Maroon sees parallels between the drug epidemic and the HIV epidemic. “Both opioid dependents and those with HIV are facing stigma and dealing with a lot of trauma, family dysfunction, and lack of mental health support. 

“Stigma kills. It does end people’s lives. Jessica had HIV after being sexually assaulted, and it changed the trajectory of her life.  She had a kid born with fetal alcohol syndrome and never came back from the trauma. Jessica started using heroin to silence the voices in her head.
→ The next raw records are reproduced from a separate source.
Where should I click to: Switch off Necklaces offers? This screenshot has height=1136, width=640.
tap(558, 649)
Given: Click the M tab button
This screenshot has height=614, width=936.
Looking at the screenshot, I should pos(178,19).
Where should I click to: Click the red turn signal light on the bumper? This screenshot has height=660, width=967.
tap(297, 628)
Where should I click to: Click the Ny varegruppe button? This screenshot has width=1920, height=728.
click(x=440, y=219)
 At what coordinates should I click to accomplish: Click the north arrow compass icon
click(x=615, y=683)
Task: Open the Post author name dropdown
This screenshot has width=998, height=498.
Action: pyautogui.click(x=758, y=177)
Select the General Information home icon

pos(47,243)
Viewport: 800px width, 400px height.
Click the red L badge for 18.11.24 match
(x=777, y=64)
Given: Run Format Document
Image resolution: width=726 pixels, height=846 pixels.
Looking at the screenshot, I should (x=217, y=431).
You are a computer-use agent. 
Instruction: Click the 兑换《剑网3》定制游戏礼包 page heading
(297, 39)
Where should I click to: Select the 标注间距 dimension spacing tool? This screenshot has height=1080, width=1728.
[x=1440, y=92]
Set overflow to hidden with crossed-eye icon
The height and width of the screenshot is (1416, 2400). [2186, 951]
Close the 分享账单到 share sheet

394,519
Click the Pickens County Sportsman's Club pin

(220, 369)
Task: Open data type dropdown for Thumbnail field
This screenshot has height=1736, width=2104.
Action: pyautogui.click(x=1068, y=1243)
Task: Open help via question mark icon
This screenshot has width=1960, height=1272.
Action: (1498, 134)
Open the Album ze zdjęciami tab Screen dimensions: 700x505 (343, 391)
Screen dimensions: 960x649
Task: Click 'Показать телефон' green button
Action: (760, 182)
I drove her to a treatment program, she saw people she knew, and she didn’t want to tell them she had HIV. There’s a prevailing anti-HIV and anti-drug stigma.

“One day, Jessica came in complaining of symptoms consistent with pulmonary embolism. She went to the ER. They identified her as a drug user, didn’t take her seriously, and sent her home. Jessica died an hour later.

“I really liked Jessica. Losing her was a gut punch.”

Maroon advocates for removing arrest, jail time, and all other punitive responses to substance use disorders and shifting resources into treatment, recovery, and wrap-around services like housing, mental health support, food, transportation, and child care.

“We have a waiting list for chemical dependency beds.  Every barrier we can lower opens up a space for people to come forward. Pregnant women fear that if they admit a drug problem, Child Protective Services will have them locked up and take their babies away. People with young kids are terrified to come forward. They’ll lose their children to a broken system.

“We need to legitimize treatment, it needs to be a mainstream thing. No one gets shamed for dialysis.  We just capped insulin costs. We know these are life-saving treatments. Medication Assisted Treatment also saves lives, and it can do so while keeping families together.  If we continue to stigmatize folks when they ask for help, we will lose them and perpetuate the cycles of disease, dysfunction, and death.”